====== Material to process ======
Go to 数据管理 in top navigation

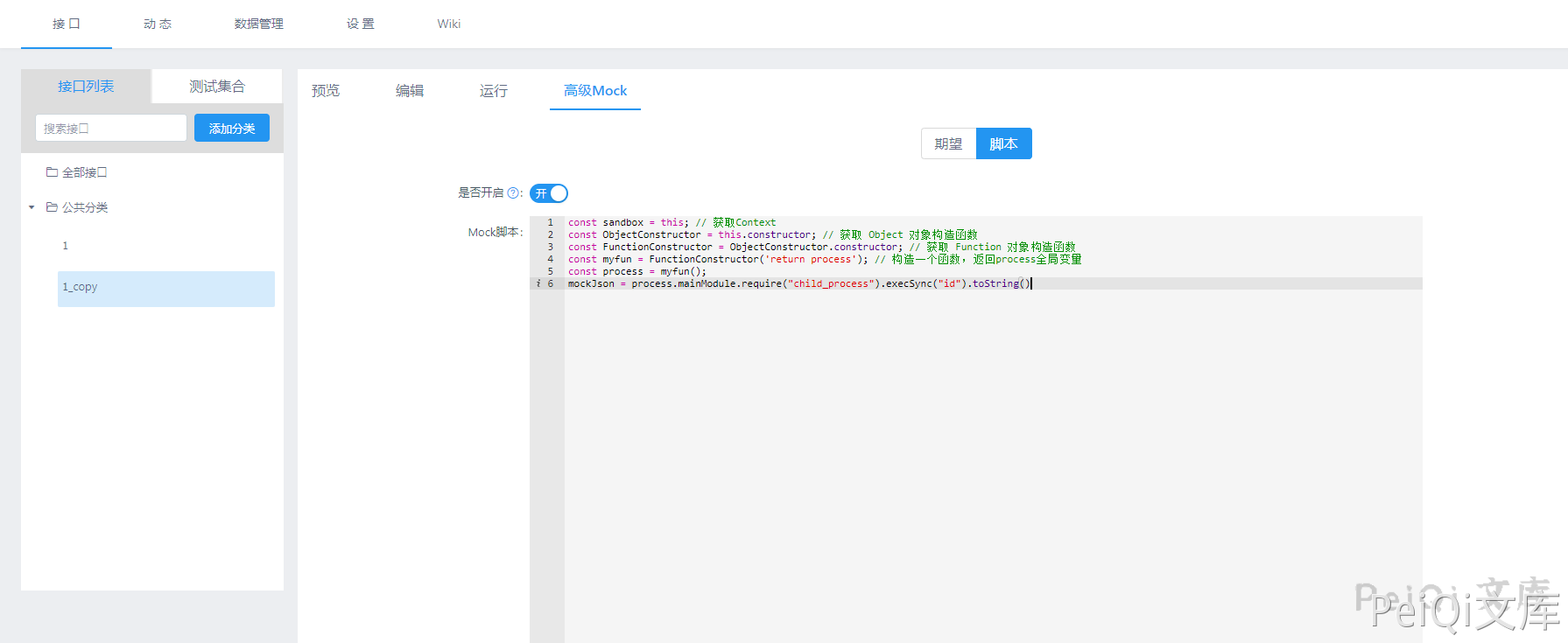click(258, 24)
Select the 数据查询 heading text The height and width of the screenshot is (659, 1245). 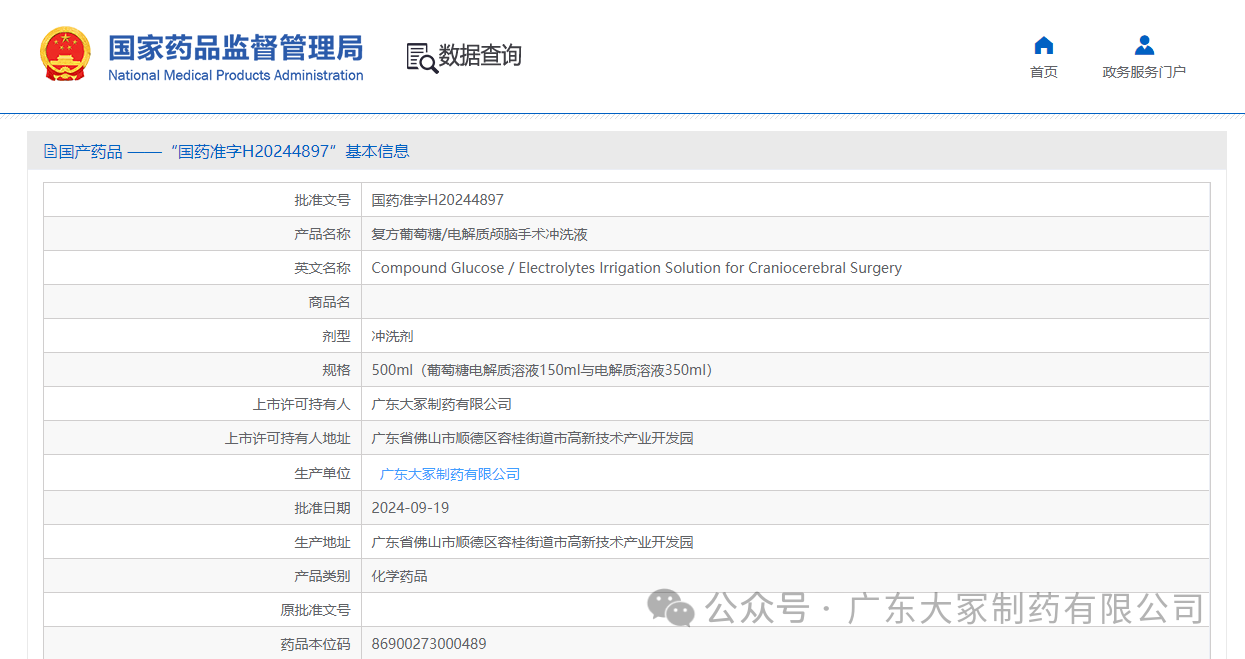(480, 56)
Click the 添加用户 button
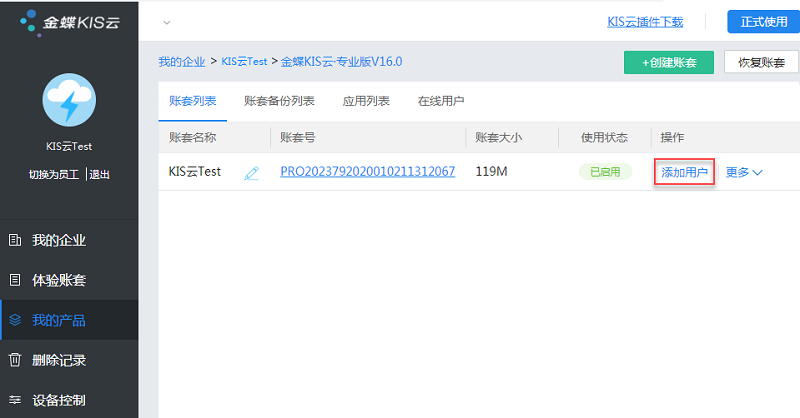Screen dimensions: 800x418 (x=684, y=172)
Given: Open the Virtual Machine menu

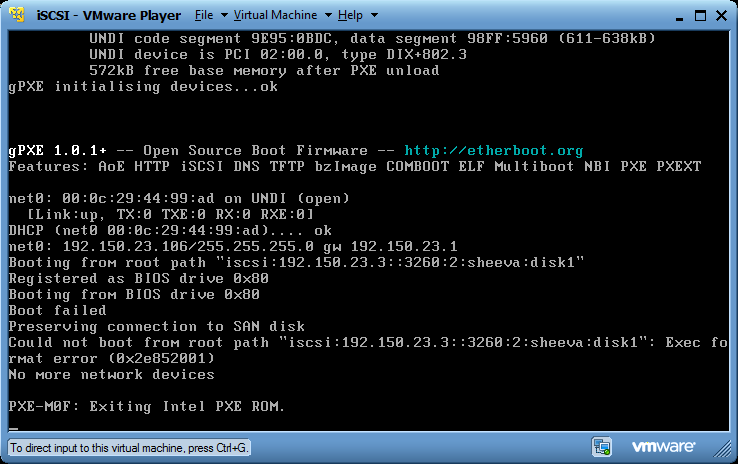Looking at the screenshot, I should pos(275,15).
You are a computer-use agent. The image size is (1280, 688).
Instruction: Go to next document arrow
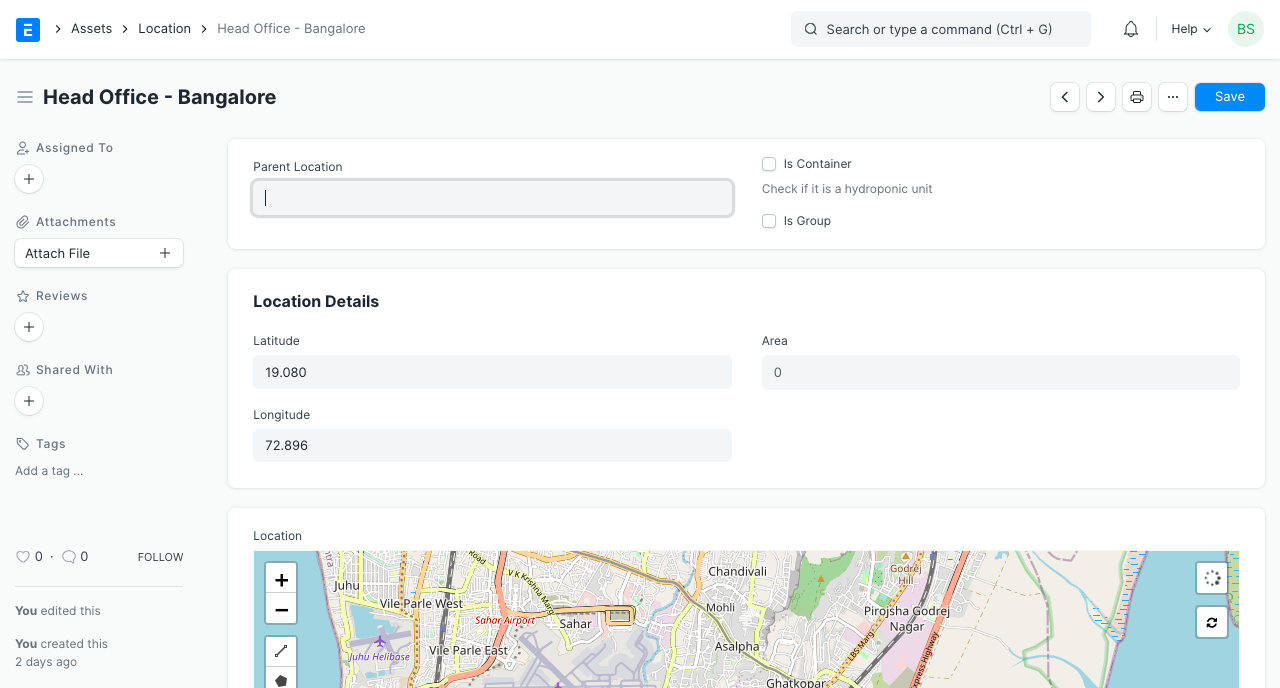pos(1101,97)
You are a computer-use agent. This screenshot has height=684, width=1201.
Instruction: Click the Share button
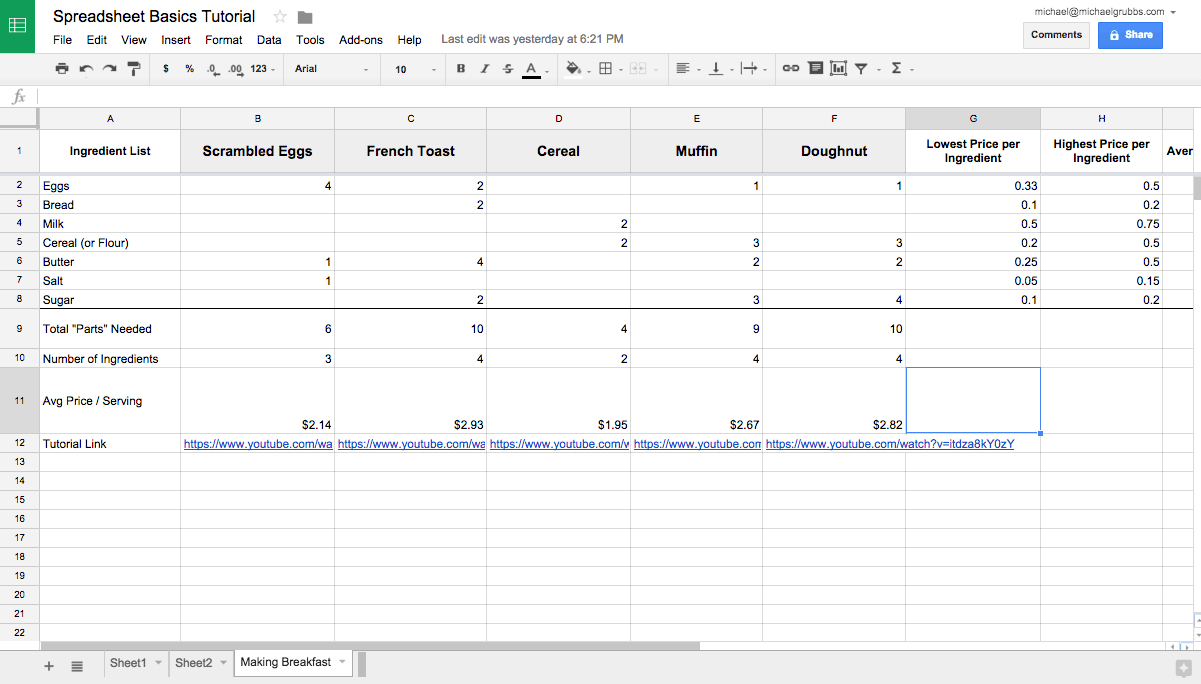tap(1130, 34)
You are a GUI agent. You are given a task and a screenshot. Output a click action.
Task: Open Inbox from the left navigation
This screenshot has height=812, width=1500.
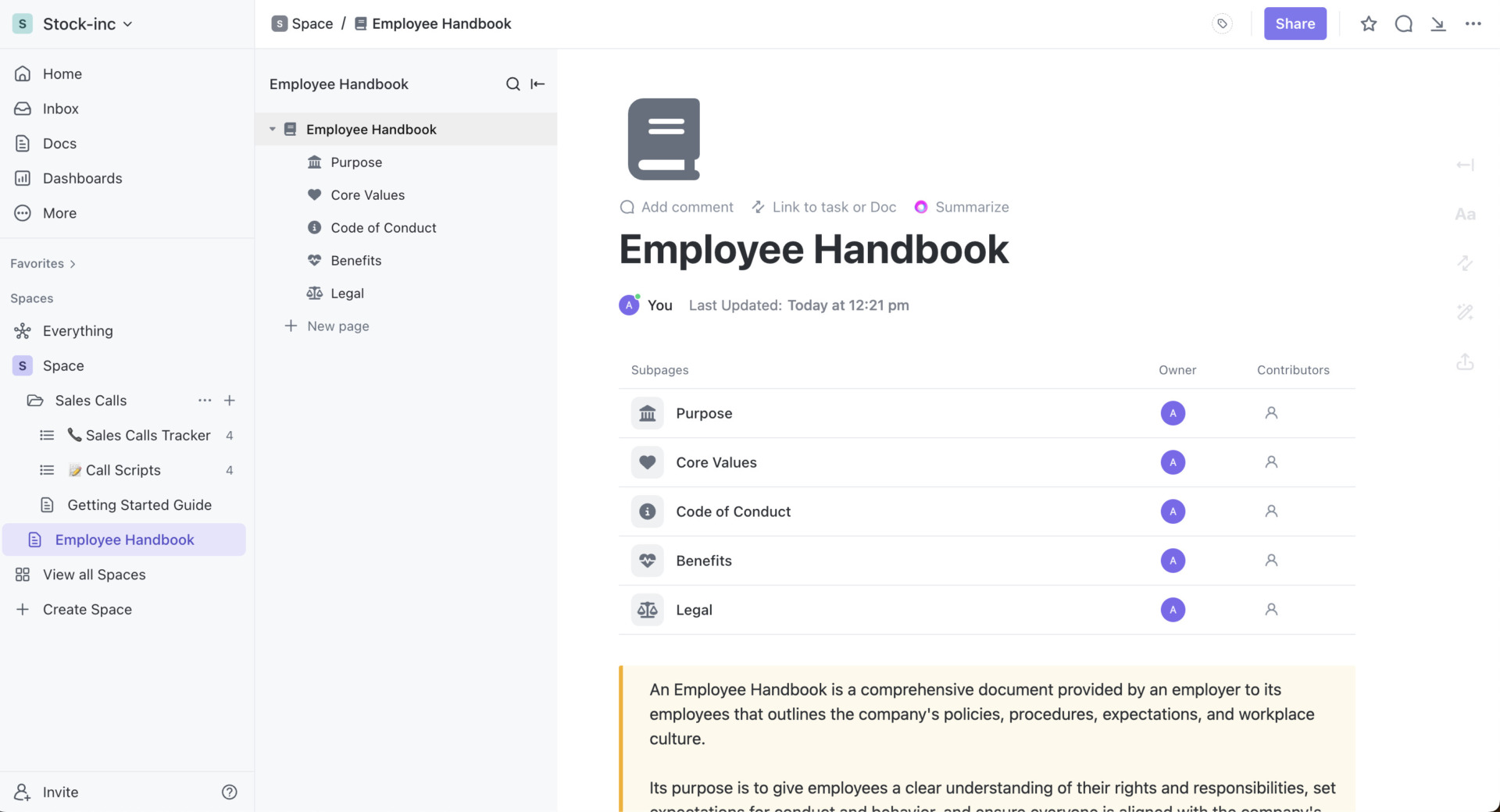[60, 109]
======
*Task brief*: Leaving every picture out, return the lines from the one containing "Task: Open Inbox from the left navigation" through the last line of the records exactly.

*Answer*:
Task: Open Inbox from the left navigation
This screenshot has height=812, width=1500.
[60, 109]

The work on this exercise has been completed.